=== WHAT THE TASK ASKS ===
Rewrite every line of the listing below as a numbered list, omitting any blank lines.

Data extracted from a collection:
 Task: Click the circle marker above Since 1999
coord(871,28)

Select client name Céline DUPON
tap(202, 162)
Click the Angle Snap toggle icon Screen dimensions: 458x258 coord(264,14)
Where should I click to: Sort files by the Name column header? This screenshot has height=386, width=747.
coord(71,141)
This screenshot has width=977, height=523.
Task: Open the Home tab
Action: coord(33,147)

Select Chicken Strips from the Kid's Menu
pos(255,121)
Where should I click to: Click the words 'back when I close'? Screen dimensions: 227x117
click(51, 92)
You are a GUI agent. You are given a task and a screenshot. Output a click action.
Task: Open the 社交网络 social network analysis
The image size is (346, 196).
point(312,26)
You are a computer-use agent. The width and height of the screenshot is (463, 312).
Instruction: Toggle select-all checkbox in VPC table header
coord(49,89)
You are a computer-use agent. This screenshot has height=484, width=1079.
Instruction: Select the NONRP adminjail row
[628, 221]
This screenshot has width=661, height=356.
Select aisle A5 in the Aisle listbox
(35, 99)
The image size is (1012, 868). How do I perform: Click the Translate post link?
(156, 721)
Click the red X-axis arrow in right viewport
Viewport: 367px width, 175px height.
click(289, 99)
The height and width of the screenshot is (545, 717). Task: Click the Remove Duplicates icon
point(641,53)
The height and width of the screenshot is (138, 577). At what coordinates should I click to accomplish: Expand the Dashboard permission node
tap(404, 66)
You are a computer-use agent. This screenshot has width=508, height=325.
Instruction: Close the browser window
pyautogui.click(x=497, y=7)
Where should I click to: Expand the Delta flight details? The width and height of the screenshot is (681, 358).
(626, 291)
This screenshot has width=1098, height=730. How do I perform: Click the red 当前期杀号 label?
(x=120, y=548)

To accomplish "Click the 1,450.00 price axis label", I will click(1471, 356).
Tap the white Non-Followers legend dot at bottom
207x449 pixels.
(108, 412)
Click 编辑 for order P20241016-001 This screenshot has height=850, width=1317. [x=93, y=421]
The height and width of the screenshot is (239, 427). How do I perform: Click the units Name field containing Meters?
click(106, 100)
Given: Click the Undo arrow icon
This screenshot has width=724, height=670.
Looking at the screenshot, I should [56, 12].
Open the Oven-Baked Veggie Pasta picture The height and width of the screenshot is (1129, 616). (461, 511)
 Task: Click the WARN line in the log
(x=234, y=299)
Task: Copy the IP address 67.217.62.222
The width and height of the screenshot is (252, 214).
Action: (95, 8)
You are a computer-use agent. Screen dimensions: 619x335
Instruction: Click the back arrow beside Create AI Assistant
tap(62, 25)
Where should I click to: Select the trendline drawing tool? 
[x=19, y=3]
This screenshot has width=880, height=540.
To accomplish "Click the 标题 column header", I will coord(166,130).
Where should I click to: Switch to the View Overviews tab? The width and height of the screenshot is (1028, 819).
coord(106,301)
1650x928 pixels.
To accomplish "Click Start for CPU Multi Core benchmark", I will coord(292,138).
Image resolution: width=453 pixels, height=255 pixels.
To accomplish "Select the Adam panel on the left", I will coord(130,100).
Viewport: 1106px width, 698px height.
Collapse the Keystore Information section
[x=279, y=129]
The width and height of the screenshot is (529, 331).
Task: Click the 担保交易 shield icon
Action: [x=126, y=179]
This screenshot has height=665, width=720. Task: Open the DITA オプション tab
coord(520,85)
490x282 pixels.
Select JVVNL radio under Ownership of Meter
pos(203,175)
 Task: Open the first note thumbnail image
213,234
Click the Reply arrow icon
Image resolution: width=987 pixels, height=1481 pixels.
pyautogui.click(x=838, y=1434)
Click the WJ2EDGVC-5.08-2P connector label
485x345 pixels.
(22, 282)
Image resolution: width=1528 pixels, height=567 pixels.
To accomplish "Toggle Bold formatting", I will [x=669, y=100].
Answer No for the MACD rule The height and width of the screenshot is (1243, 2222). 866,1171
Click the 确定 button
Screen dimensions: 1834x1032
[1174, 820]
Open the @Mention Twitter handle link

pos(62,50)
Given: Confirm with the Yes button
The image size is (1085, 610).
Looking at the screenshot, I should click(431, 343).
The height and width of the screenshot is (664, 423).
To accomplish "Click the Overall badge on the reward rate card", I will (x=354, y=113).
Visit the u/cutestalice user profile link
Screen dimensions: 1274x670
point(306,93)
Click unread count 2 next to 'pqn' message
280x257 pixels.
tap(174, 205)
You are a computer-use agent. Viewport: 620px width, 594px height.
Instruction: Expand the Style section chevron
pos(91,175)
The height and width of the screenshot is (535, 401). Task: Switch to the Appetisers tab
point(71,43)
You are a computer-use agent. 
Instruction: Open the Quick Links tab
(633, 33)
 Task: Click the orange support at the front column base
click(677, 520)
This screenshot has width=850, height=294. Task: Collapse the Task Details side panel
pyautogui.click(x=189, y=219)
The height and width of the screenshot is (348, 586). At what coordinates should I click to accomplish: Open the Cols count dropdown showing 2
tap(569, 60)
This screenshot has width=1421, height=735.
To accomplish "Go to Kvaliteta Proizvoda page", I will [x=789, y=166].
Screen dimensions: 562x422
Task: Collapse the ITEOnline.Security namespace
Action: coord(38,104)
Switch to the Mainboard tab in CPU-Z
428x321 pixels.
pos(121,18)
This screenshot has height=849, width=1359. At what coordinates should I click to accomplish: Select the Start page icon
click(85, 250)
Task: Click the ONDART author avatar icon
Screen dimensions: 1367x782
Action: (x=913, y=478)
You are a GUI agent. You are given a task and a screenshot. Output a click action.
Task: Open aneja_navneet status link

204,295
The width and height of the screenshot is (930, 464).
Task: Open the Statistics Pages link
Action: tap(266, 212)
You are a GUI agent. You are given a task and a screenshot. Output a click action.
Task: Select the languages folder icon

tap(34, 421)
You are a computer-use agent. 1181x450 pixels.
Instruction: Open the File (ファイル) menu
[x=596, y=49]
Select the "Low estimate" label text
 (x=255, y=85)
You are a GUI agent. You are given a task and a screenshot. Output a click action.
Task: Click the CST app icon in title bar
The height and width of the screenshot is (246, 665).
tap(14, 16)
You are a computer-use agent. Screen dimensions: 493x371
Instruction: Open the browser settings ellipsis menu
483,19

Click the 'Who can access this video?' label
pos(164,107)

=== FINAL ANSWER ===
1.  Task: Click the circle marker above Since 1999
2. coord(871,28)
3. Select client name Céline DUPON
4. tap(202, 162)
5. Click the Angle Snap toggle icon Screen dimensions: 458x258 coord(264,14)
6. Where should I click to: Sort files by the Name column header? This screenshot has height=386, width=747.
7. coord(71,141)
8. This screenshot has width=977, height=523.
9. Task: Open the Home tab
10. Action: coord(33,147)
11. Select Chicken Strips from the Kid's Menu
12. pos(255,121)
13. Where should I click to: Click the words 'back when I close'? Screen dimensions: 227x117
14. click(51, 92)
15. You are a GUI agent. You are given a task and a screenshot. Output a click action.
16. Task: Open the 社交网络 social network analysis
17. The image size is (346, 196).
18. point(312,26)
19. You are a computer-use agent. The width and height of the screenshot is (463, 312).
20. Instruction: Toggle select-all checkbox in VPC table header
21. coord(49,89)
22. You are a computer-use agent. This screenshot has height=484, width=1079.
23. Instruction: Select the NONRP adminjail row
24. [628, 221]
25. This screenshot has width=661, height=356.
26. Select aisle A5 in the Aisle listbox
27. (35, 99)
28. The image size is (1012, 868). How do I perform: Click the Translate post link?
29. (156, 721)
30. Click the red X-axis arrow in right viewport
31. Viewport: 367px width, 175px height.
32. click(289, 99)
33. The height and width of the screenshot is (545, 717). Task: Click the Remove Duplicates icon
34. point(641,53)
35. The height and width of the screenshot is (138, 577). At what coordinates should I click to accomplish: Expand the Dashboard permission node
36. tap(404, 66)
37. You are a computer-use agent. This screenshot has width=508, height=325.
38. Instruction: Close the browser window
39. pyautogui.click(x=497, y=7)
40. Where should I click to: Expand the Delta flight details? The width and height of the screenshot is (681, 358).
41. (626, 291)
42. This screenshot has width=1098, height=730. How do I perform: Click the red 当前期杀号 label?
43. (x=120, y=548)
44. To accomplish "Click the 1,450.00 price axis label", I will click(1471, 356).
45. Tap the white Non-Followers legend dot at bottom
46. 207x449 pixels.
47. (108, 412)
48. Click 编辑 for order P20241016-001 This screenshot has height=850, width=1317. [x=93, y=421]
49. The height and width of the screenshot is (239, 427). How do I perform: Click the units Name field containing Meters?
50. click(106, 100)
51. Given: Click the Undo arrow icon
52. This screenshot has width=724, height=670.
53. Looking at the screenshot, I should [56, 12].
54. Open the Oven-Baked Veggie Pasta picture The height and width of the screenshot is (1129, 616). (461, 511)
55.  Task: Click the WARN line in the log
56. (x=234, y=299)
57. Task: Copy the IP address 67.217.62.222
58. The width and height of the screenshot is (252, 214).
59. Action: (95, 8)
60. You are a computer-use agent. Screen dimensions: 619x335
61. Instruction: Click the back arrow beside Create AI Assistant
62. tap(62, 25)
63. Where should I click to: Select the trendline drawing tool? 
64. [x=19, y=3]
65. This screenshot has width=880, height=540.
66. To accomplish "Click the 标题 column header", I will coord(166,130).
67. Where should I click to: Switch to the View Overviews tab? The width and height of the screenshot is (1028, 819).
68. coord(106,301)
69. 1650x928 pixels.
70. To accomplish "Click Start for CPU Multi Core benchmark", I will coord(292,138).
71. Image resolution: width=453 pixels, height=255 pixels.
72. To accomplish "Select the Adam panel on the left", I will coord(130,100).
73. Viewport: 1106px width, 698px height.
74. Collapse the Keystore Information section
75. [x=279, y=129]
76. The width and height of the screenshot is (529, 331).
77. Task: Click the 担保交易 shield icon
78. Action: [x=126, y=179]
79. This screenshot has height=665, width=720. Task: Open the DITA オプション tab
80. coord(520,85)
81. 490x282 pixels.
82. Select JVVNL radio under Ownership of Meter
83. pos(203,175)
84.  Task: Open the first note thumbnail image
85. 213,234
86. Click the Reply arrow icon
87. Image resolution: width=987 pixels, height=1481 pixels.
88. pyautogui.click(x=838, y=1434)
89. Click the WJ2EDGVC-5.08-2P connector label
90. 485x345 pixels.
91. (22, 282)
92. Image resolution: width=1528 pixels, height=567 pixels.
93. To accomplish "Toggle Bold formatting", I will [x=669, y=100].
94. Answer No for the MACD rule The height and width of the screenshot is (1243, 2222). 866,1171
95. Click the 确定 button
96. Screen dimensions: 1834x1032
97. [1174, 820]
98. Open the @Mention Twitter handle link
99. pos(62,50)
100. Given: Confirm with the Yes button
101. The image size is (1085, 610).
102. Looking at the screenshot, I should click(431, 343).
103. The height and width of the screenshot is (664, 423).
104. To accomplish "Click the Overall badge on the reward rate card", I will (x=354, y=113).
105. Visit the u/cutestalice user profile link
106. Screen dimensions: 1274x670
107. point(306,93)
108. Click unread count 2 next to 'pqn' message
109. 280x257 pixels.
110. tap(174, 205)
111. You are a computer-use agent. Viewport: 620px width, 594px height.
112. Instruction: Expand the Style section chevron
113. pos(91,175)
114. The height and width of the screenshot is (535, 401). Task: Switch to the Appetisers tab
115. point(71,43)
116. You are a computer-use agent. 
117. Instruction: Open the Quick Links tab
118. (633, 33)
119.  Task: Click the orange support at the front column base
120. click(677, 520)
121. This screenshot has width=850, height=294. Task: Collapse the Task Details side panel
122. pyautogui.click(x=189, y=219)
123. The height and width of the screenshot is (348, 586). At what coordinates should I click to accomplish: Open the Cols count dropdown showing 2
124. tap(569, 60)
125. This screenshot has width=1421, height=735.
126. To accomplish "Go to Kvaliteta Proizvoda page", I will [x=789, y=166].
127. Screen dimensions: 562x422
128. Task: Collapse the ITEOnline.Security namespace
129. Action: coord(38,104)
130. Switch to the Mainboard tab in CPU-Z
131. 428x321 pixels.
132. pos(121,18)
133. This screenshot has height=849, width=1359. At what coordinates should I click to accomplish: Select the Start page icon
134. click(85, 250)
135. Task: Click the ONDART author avatar icon
136. Screen dimensions: 1367x782
137. Action: (x=913, y=478)
138. You are a GUI agent. You are given a task and a screenshot. Output a click action.
139. Task: Open aneja_navneet status link
140. 204,295
141. The width and height of the screenshot is (930, 464).
142. Task: Open the Statistics Pages link
143. Action: tap(266, 212)
144. You are a GUI agent. You are given a task and a screenshot. Output a click action.
145. Task: Select the languages folder icon
146. tap(34, 421)
147. You are a computer-use agent. 1181x450 pixels.
148. Instruction: Open the File (ファイル) menu
149. [x=596, y=49]
150. Select the "Low estimate" label text
151.  (x=255, y=85)
152. You are a GUI agent. You are given a task and a screenshot. Output a click action.
153. Task: Click the CST app icon in title bar
154. The height and width of the screenshot is (246, 665).
155. tap(14, 16)
156. You are a computer-use agent. Screen dimensions: 493x371
157. Instruction: Open the browser settings ellipsis menu
158. 483,19
159. Click the 'Who can access this video?' label
160. pos(164,107)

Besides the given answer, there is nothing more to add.